(Dataset entries)
━━━━

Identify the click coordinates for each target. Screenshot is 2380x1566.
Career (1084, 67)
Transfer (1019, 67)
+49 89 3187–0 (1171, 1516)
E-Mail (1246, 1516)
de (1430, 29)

━━━━

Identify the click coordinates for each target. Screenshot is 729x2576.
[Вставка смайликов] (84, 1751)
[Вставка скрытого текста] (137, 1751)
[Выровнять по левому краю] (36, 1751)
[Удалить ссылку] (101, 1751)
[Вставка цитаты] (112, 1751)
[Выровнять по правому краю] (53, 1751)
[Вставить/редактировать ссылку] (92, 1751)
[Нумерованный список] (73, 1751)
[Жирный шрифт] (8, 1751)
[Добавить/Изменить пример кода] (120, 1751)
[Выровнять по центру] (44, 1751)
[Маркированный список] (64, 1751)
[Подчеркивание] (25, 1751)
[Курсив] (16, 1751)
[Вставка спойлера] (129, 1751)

━━━━

● **Problem**:
From the data above, return every line from the line that has "[Вставка смайликов] (84, 1751)" up to and including the line that has "[Вставить/редактировать ссылку] (92, 1751)", exactly.

● **Your solution**:
[Вставка смайликов] (84, 1751)
[Вставка скрытого текста] (137, 1751)
[Выровнять по левому краю] (36, 1751)
[Удалить ссылку] (101, 1751)
[Вставка цитаты] (112, 1751)
[Выровнять по правому краю] (53, 1751)
[Вставить/редактировать ссылку] (92, 1751)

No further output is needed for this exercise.